Thursday, April 27, 2017

By Andy Goodell

Former dentist finds passion for rehab counseling

Nearly a decade into his career, Steven Faulkner (MA ’88), faced the reality that he would no longer be able to practice dentistry in Cedar County, Iowa, due to his progressive blindness.

Faulkner began to notice there was an issue with his vision when he started experiencing “night blindness” that caused him to bump into things in dark rooms and pre-vented him from driving after sunset. Faulkner was eventually told by an ophthalmologist that he would go blind and that there was no available treatment plan.

“I was in shock,” says Faulkner. “I remember just feeling sick. I was thinking, ‘Uh oh, I’m cooked.’”
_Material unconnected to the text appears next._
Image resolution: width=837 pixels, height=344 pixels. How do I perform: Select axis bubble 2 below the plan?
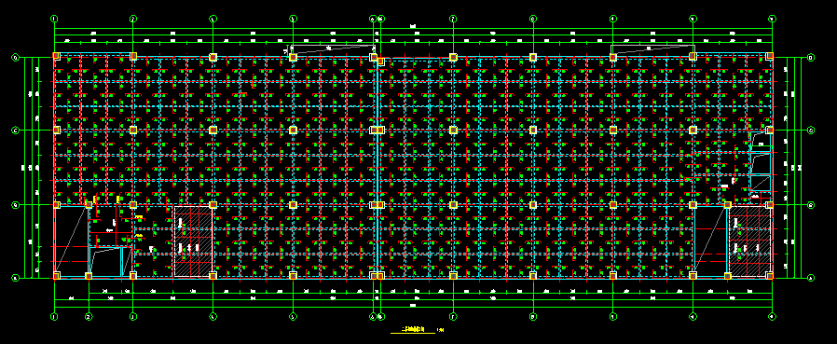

Thankfully, Faulkner eventually found a new purpose in life through the Department of Rehabilitation and Counselor Education. Faulkner says he became inspired to re-turn to school after a discussion with Professor Emeritus Dennis Maki.

“After talking with Dennis, I knew I wanted to be the guy that had the answers for people whose careers were ended by disabilities,” says Faulkner.

Faulkner says his experience prepared him well for his second career as a rehabilitation counselor, noting there was a great focus on the history and philosophy of rehabilitation counseling in the program. Faulkner learned both rehabilitation counseling theory and how to read research, beneficial knowledge for his new line of work.

Perhaps most important, though, was the support system he had in place from both fellow students and his professors. He says they helped him find his true passion in life.

“The people I was in classes with were all very supportive and counseling-type people,” Faulkner says. “When I left dentistry, I was pretty shaken. I left the career of my dreams and was feeling pretty insecure.

It was an unexpected pleasure to be encouraged along the way. The professors there were encouraging and that meant a lot to me.”

Maki helped Faulkner to “connect the dots” in his learning about rehabilitation counseling education, which meant the world to the former dentist. The late professor emeritus, Ralph Roberts, was also consistent-y there for him.

“Ralph would let me talk to him after class,” says Faulkner, half joking. “I once had this brilliant idea for how to do a project aimed at helping dentists who have disability-related issues. I hadn’t thought it through very well, so it was way out there. He listened to me attentively, and encouraged me to continue thinking ‘outside the box.’ That meant a lot to me.”

By early 1989, Faulkner began working as a rehabilitation counselor with Iowa Vocational Rehabilitation Services (IVRS), serving Mitchell County. Since 2001, Faulkner has been a supervisor of a group of rehabilitation professionals at the IVRS Mason City Area Office. In that time, he’s seen the long-term impact being made by his office, which has taught him to approach his work and the work of his team in an ever-evolving manner.

Faulkner and his team helped 159 North Iowans with disabilities to achieve employment success during fiscal year 2016. The people his IVRS Mason City Area Office served include those with a variety of disability-related barriers to employment. These individuals require intensive, specialized rehabilitation services to be successful in their chosen occupations.

“I want to teach them the importance of the counseling process in rehabilitation, and the tremendous opportunity that VR (vocational rehabilitation) counselors have to impact the lives of our friends and neighbors who have disabilities and want to work” Faulkner says. “I find the ability to make a difference very rewarding.”